While past performance is never an indicator of future returns, it cannot be ignored that the focused CSD has a legacy of out-performance over the broader market. In fairness to the nearly $530 million CSD, the ETF rarely makes a habit of lagging the S&P 500 on an annual basis. [Spin-Off ETF Looks for Lost Magic]
This year will be just the second since 2008 that CSD has trailed the benchmark U.S. index and when CSD beats the broader market, it usually does so by wide margins. For example, the ETF rose 52.1% last year while the S&P 500 gained 32.3%. In 2012, CSD surged 26.4% compared to a 16% gain for the S&P 500.
Looking ahead to 2015, there is of course a chance CSD will rebound with much of that chance being predicated on the broader market’s whims. CSD’s positive traits include a favorable sector mix, which is important because some sectors have a penchant for turning out laggard spinoffs.

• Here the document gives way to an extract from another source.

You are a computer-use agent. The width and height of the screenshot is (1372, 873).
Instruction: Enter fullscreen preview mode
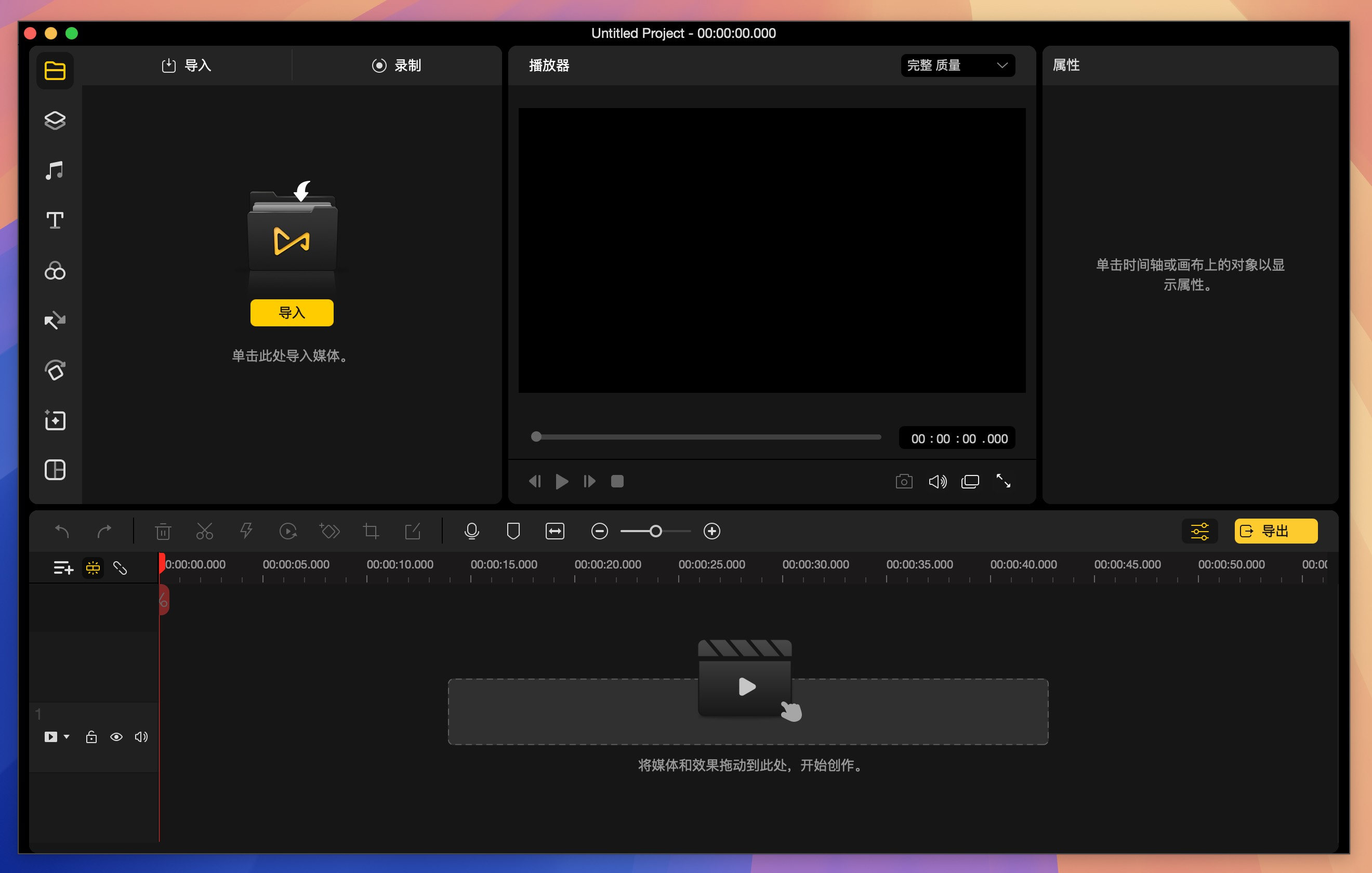click(1003, 482)
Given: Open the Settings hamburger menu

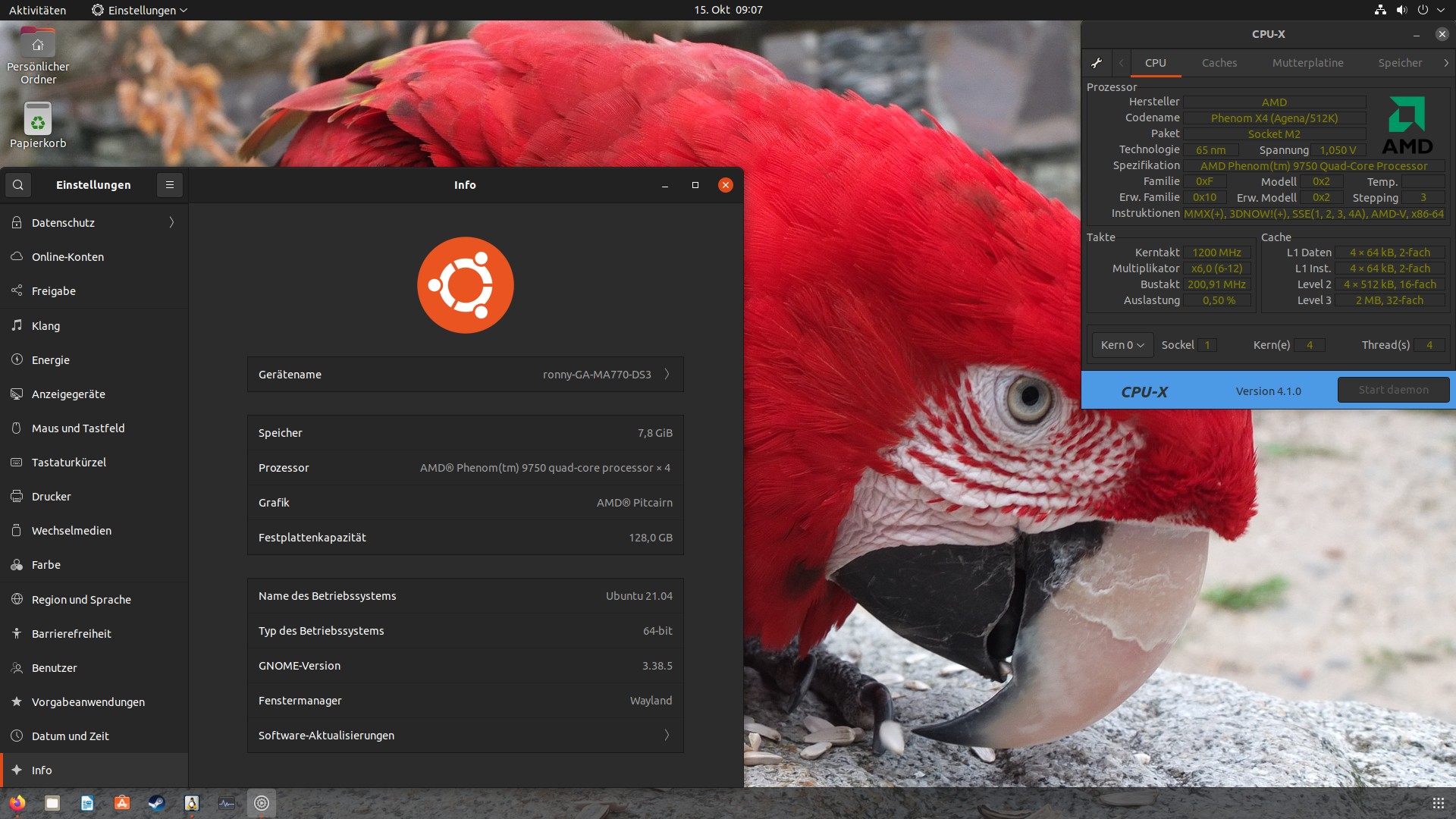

Some recent energy spinoffs have been duds, but health care and consumer sector spinoffs have delivered better performances, according to the Journal.
Energy is CSD’s fourth-largest sector weight at 13.2%, but that is well behind the 22.4% the ETF allocates to consumer discretionary stocks. CSD devotes over 30% of its combined weight to health care and consumer staples stocks.